### WHAT TO PRODUCE
Print the rows below word for word, beginning at the line that contains "Where should I click to: Open the F10" and stopping after the line that contains "The width and height of the screenshot is (600, 422).".

○ ○ ○ ○

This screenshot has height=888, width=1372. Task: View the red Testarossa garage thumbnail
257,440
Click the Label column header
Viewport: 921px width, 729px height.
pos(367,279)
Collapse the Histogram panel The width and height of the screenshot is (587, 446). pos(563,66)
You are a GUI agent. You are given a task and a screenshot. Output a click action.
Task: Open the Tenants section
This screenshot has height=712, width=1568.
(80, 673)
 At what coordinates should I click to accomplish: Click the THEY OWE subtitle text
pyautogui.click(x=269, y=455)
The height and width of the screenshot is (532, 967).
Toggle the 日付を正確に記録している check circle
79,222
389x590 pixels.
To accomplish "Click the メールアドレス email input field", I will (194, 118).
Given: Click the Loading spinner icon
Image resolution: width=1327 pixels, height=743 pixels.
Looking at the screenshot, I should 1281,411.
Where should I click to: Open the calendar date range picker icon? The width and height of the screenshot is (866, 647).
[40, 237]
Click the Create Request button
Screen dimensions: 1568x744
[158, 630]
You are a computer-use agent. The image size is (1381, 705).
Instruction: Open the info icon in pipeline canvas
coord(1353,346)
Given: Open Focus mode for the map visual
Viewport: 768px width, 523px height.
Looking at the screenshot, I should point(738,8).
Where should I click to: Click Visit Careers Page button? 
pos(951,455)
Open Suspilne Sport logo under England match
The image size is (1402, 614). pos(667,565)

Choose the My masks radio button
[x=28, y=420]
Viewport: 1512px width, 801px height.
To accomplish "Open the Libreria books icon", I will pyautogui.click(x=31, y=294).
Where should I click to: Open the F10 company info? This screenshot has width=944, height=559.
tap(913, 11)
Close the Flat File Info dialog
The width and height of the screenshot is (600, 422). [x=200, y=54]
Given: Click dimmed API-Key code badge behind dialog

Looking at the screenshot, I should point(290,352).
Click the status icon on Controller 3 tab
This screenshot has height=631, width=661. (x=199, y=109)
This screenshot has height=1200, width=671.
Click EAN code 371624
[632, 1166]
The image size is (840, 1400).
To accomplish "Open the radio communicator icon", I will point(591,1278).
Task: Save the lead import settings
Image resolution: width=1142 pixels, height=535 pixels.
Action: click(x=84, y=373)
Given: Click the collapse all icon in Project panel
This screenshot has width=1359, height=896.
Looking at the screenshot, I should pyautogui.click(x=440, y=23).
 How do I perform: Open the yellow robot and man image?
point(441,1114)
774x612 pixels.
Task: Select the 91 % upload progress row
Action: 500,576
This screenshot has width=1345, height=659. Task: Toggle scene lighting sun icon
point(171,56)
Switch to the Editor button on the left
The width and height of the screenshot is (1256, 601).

○ ○ ○ ○

### EXERCISE OUTPUT
Where should I click to: Open the F10 company info? This screenshot has width=944, height=559.
tap(913, 11)
Close the Flat File Info dialog
The width and height of the screenshot is (600, 422). [x=200, y=54]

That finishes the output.